» **What to do**
Pick out each line of the data below that contains the string "height", and copy those lines. Treat uppercase and lowercase letters as different.

» **Recorded information**

**********

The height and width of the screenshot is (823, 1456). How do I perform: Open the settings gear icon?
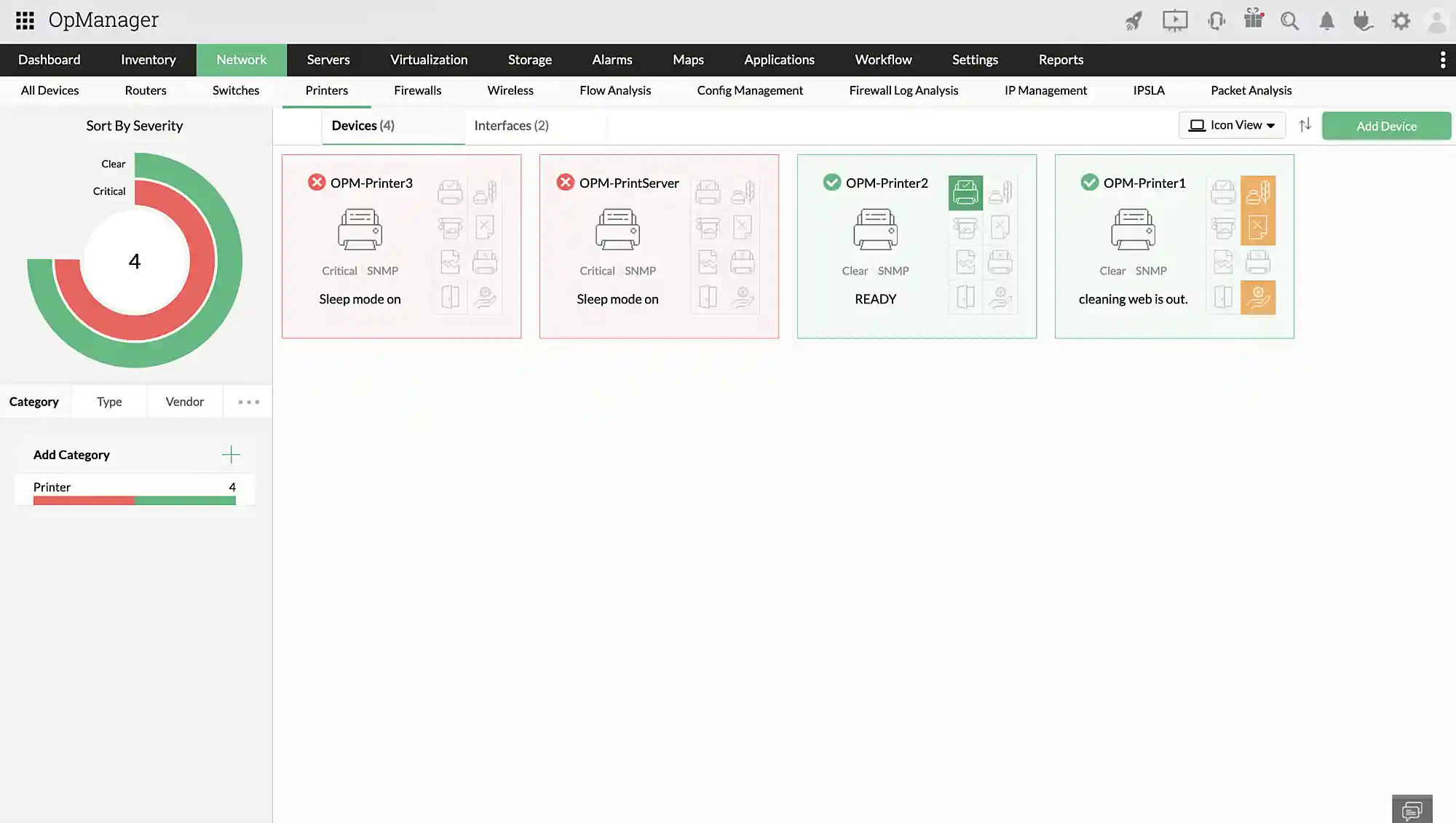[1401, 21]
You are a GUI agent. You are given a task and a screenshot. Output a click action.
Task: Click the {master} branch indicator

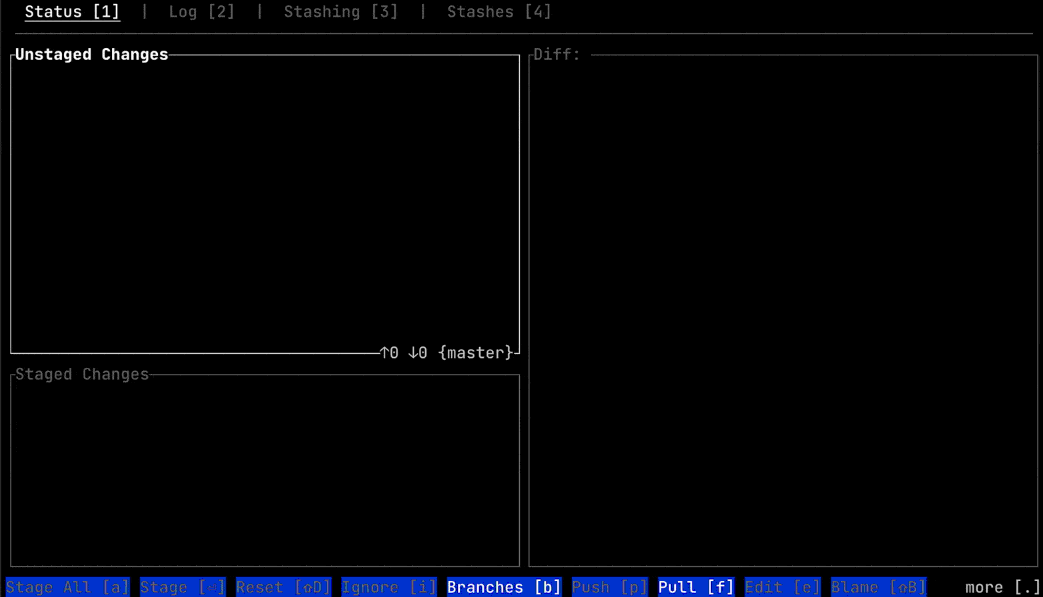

**********

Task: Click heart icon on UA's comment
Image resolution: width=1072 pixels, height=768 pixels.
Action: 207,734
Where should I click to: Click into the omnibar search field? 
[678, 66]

**********

» **Full solution**
The height and width of the screenshot is (823, 1456). How do I perform: Open the settings gear icon?
Image resolution: width=1072 pixels, height=768 pixels.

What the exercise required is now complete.